Pemenang lelang biasanya adalah produsen dengan harga terendah sehingga standar keamanan pangan seringkali diabaikan sepenuhnya.
Xinhua melaporkan ada lebih dari 67.000 vendor fiktif yang telah menjual jutaan kue kepada masyarakat tanpa pengawasan.
Besaran denda yang dijatuhkan mencapai 3,6 miliar yuan atau sekitar Rp7,8 triliun sebagai sanksi terberat sejak 2015.
“Ini sama sekali bukan pelanggaran kecil, melainkan bentuk aktivitas ilegal baru—yang telah terindustrialisasi dan berskala besar,” kata Han Bing, pejabat Administrasi Negara untuk Regulasi Pasar, kepada Xinhua.
Drama Perlawanan Terhadap Petugas Investigasi
Proses hukum ini diwarnai aksi dramatis seperti upaya penghancuran bukti dengan cara menelan catatan kertas.
Pihak keamanan di salah satu perusahaan besar bahkan sempat menyerang petugas penegak hukum secara fisik saat penggeledahan.
Terdapat pula insiden eksekutif yang berpura-pura pingsan demi menghindari interogasi meskipun tim medis menyatakan mereka sehat.
Sikap tidak kooperatif ini menyebabkan raksasa e-commerce seperti PDD dijatuhi denda tunggal paling besar mencapai 1,5 miliar yuan.
Perang harga ekstrem atau yang dikenal sebagai istilah 'involution' dianggap sebagai akar dari kehancuran margin industri makanan.
Harian Ekonomi milik pemerintah menyebutkan bahwa persaingan tidak sehat memaksa pengusaha mengorbankan kualitas demi volume penjualan.
Analis S&P Global Ratings, Flora Chang, menilai intervensi pemerintah mulai menunjukkan hasil dalam meredam kompetisi yang merusak.
Ia menyatakan bahwa denda besar ini memberikan jalan bagi platform untuk beralih fokus pada persaingan kualitas produk.
Meskipun demikian, jalan menuju pemulihan profitabilitas yang sehat di sektor pengiriman makanan masih memerlukan waktu lama.
Beberapa raksasa teknologi seperti Alibaba dan Meituan kini telah menyatakan komitmen untuk memperbaiki tata kelola kepatuhan mereka.
Krisis ini berawal dari fenomena neijuan di China, di mana persaingan bisnis menjadi sangat brutal hingga memaksa perusahaan melakukan efisiensi yang tidak masuk akal.

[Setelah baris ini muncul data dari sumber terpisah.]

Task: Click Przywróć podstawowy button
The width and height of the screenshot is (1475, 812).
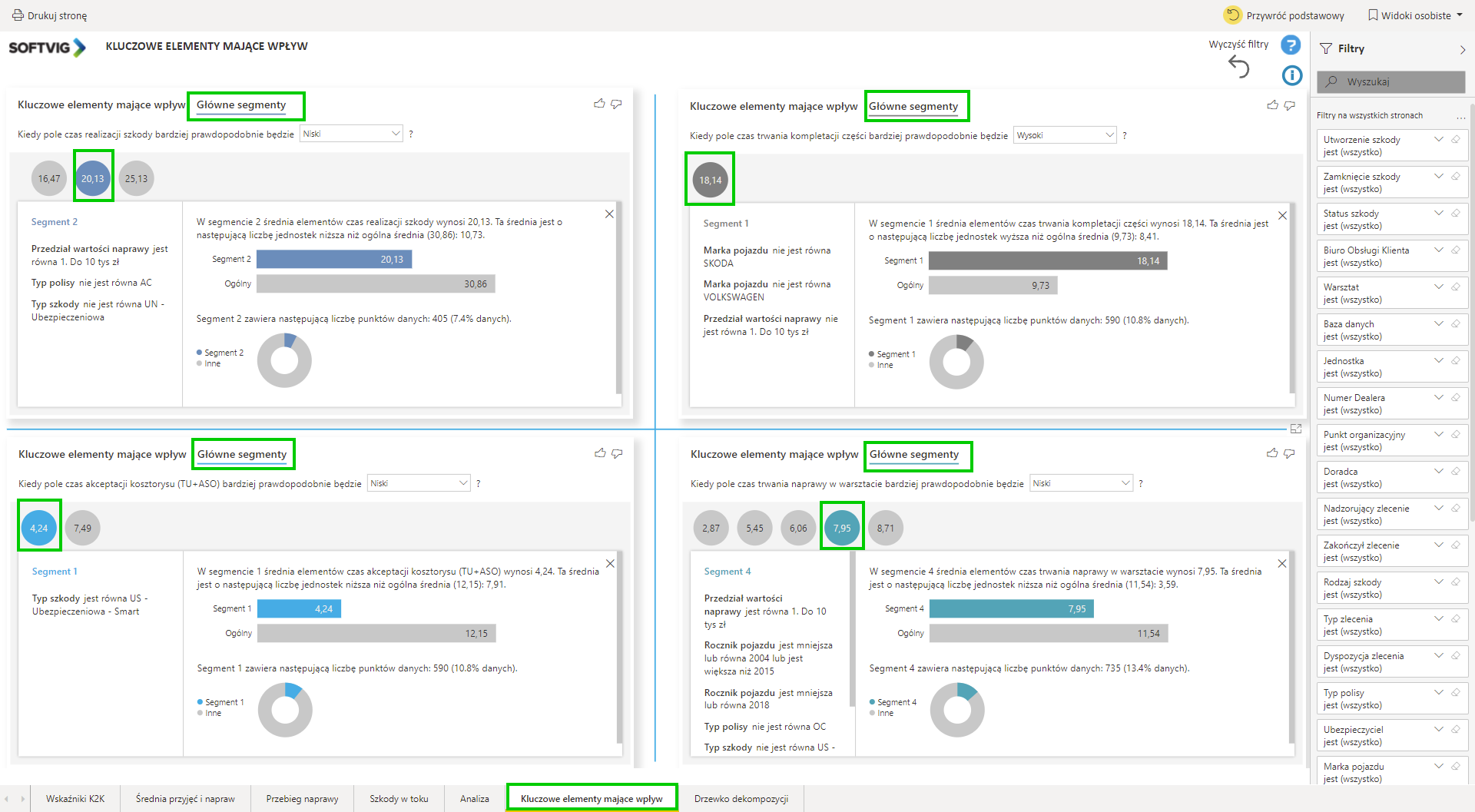Action: pos(1284,15)
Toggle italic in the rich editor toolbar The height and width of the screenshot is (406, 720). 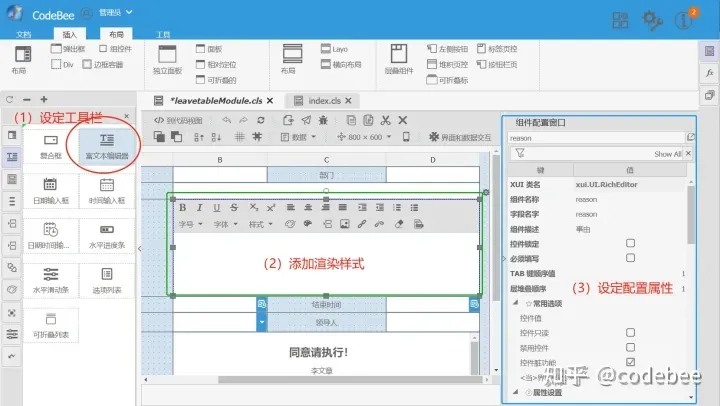(199, 208)
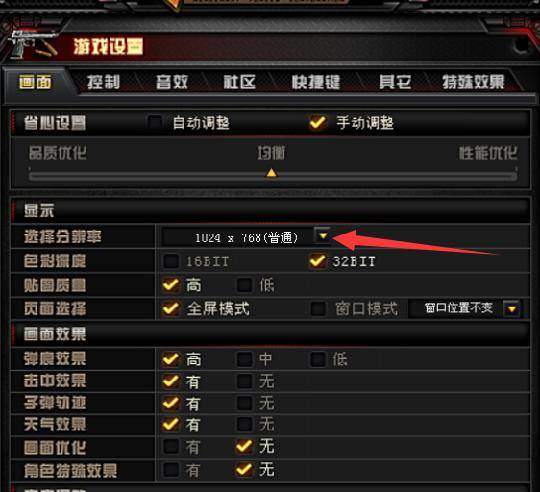This screenshot has height=492, width=540.
Task: Click the pistol icon beside 游戏设置 title
Action: coord(33,45)
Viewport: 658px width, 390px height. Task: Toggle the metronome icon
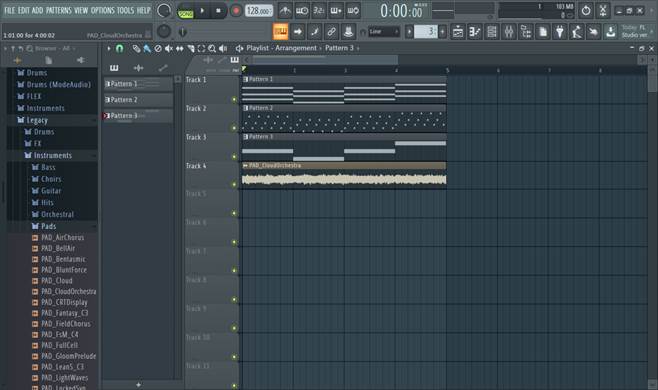285,10
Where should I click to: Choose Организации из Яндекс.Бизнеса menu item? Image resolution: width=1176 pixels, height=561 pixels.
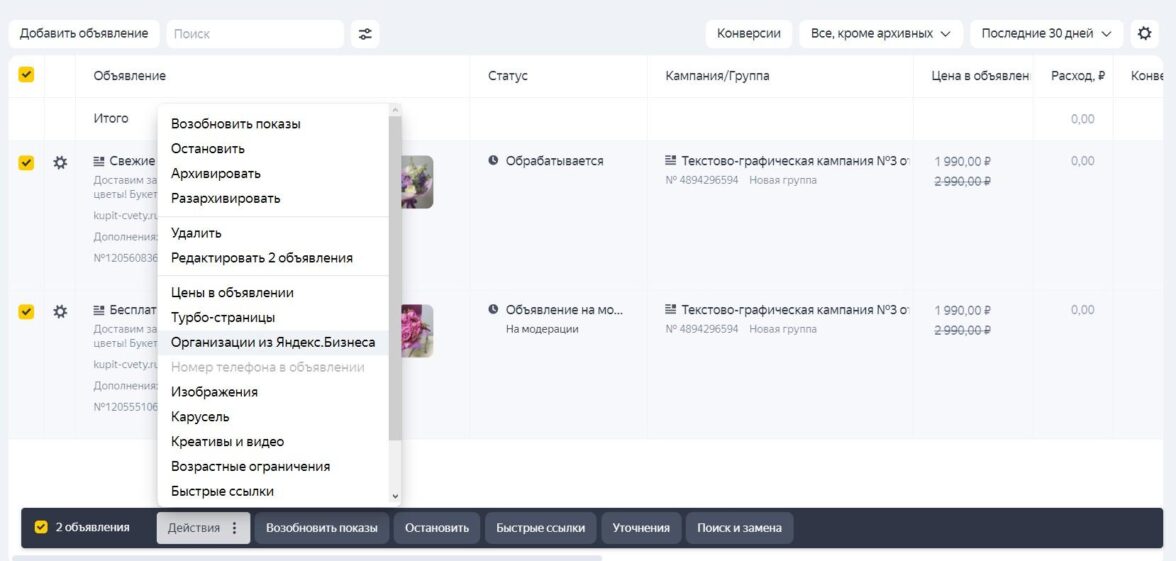273,342
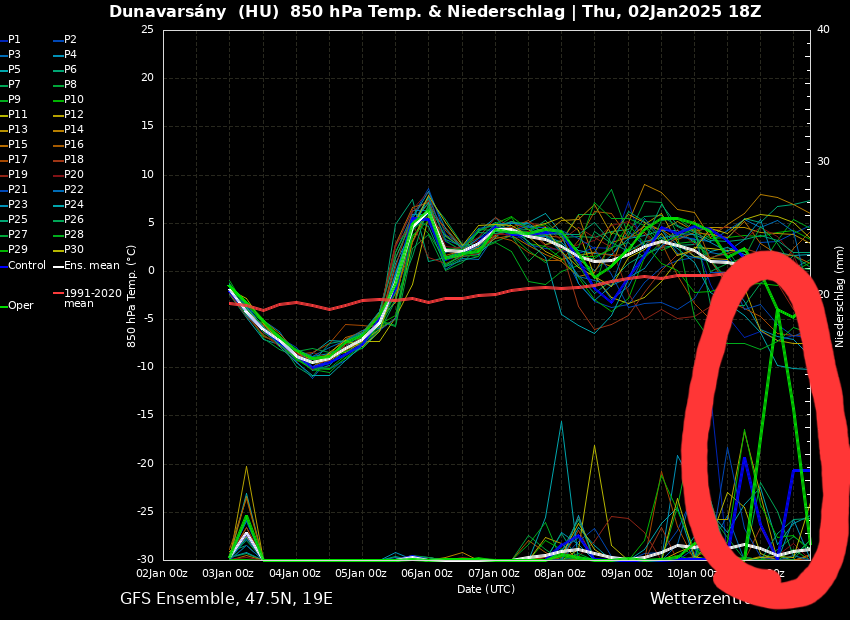Toggle the Control run legend item
The width and height of the screenshot is (850, 620).
pyautogui.click(x=27, y=266)
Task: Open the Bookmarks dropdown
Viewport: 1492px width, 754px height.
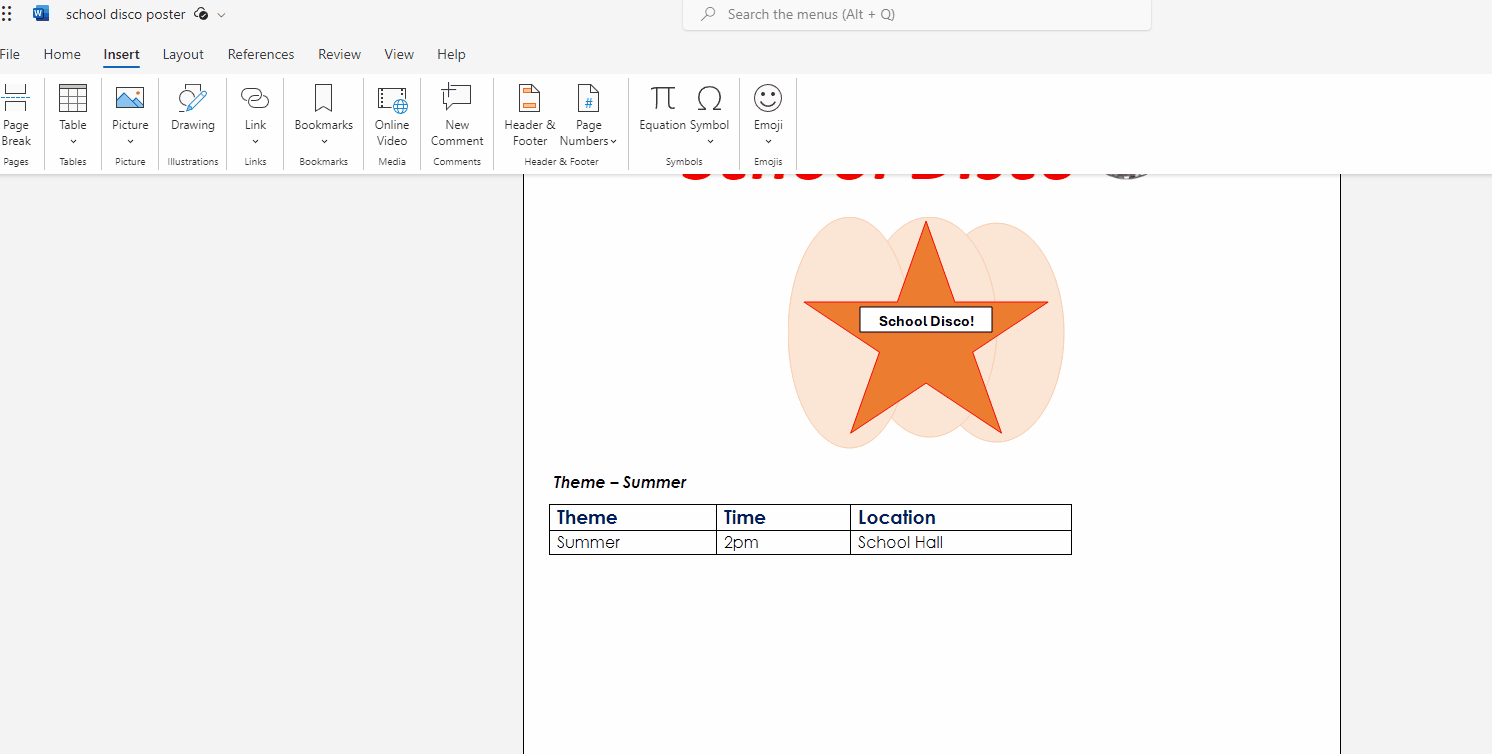Action: [323, 115]
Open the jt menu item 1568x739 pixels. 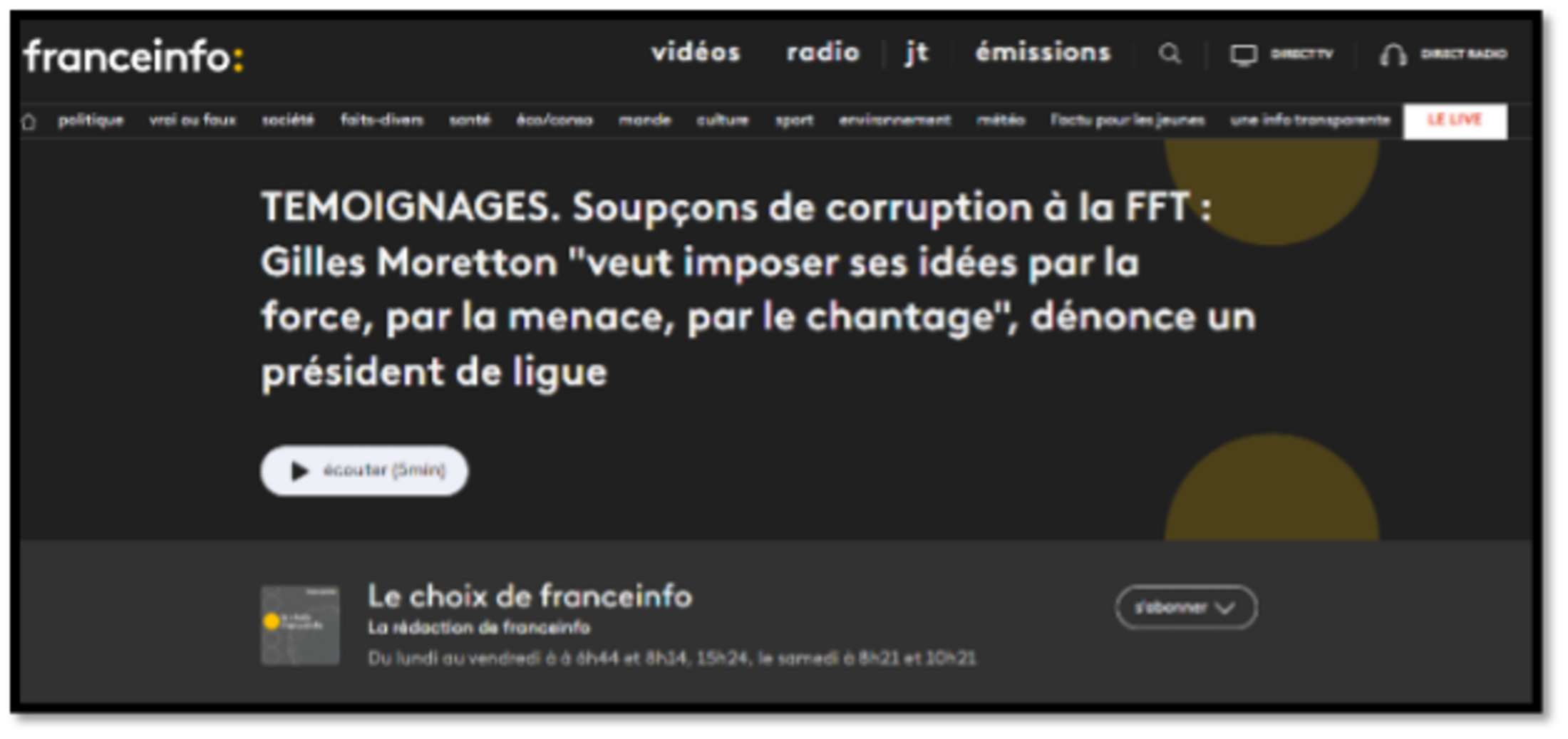click(x=917, y=53)
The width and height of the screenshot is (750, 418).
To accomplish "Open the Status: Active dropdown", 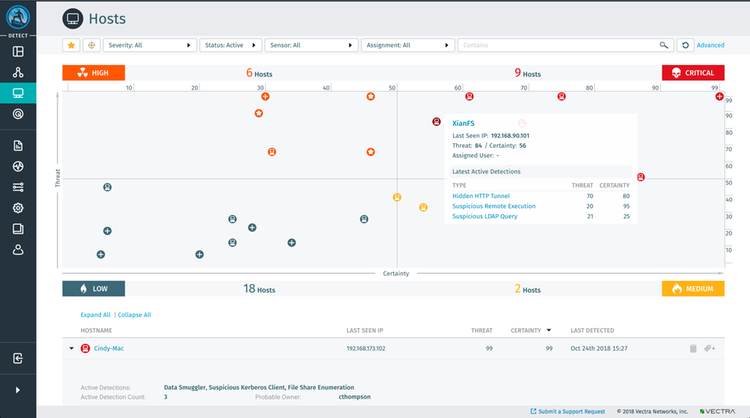I will (x=229, y=45).
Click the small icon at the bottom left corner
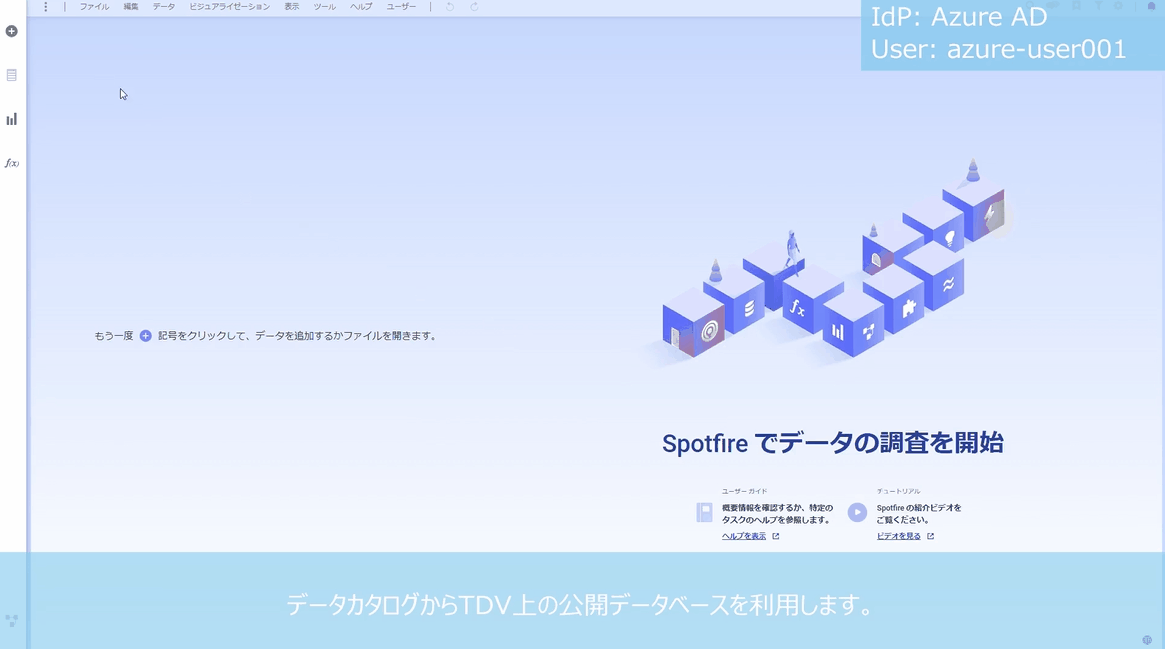1165x649 pixels. tap(12, 620)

Di sektor kuliner, hal ini memicu munculnya makelar pesanan yang memotong komisi sangat besar sehingga baker asli hanya menerima sisa keuntungan yang sangat kecil.
Pemerintah China kini memperketat pengawasan digital untuk memastikan keamanan pangan tidak dikorbankan demi mengejar harga murah di aplikasi belanja.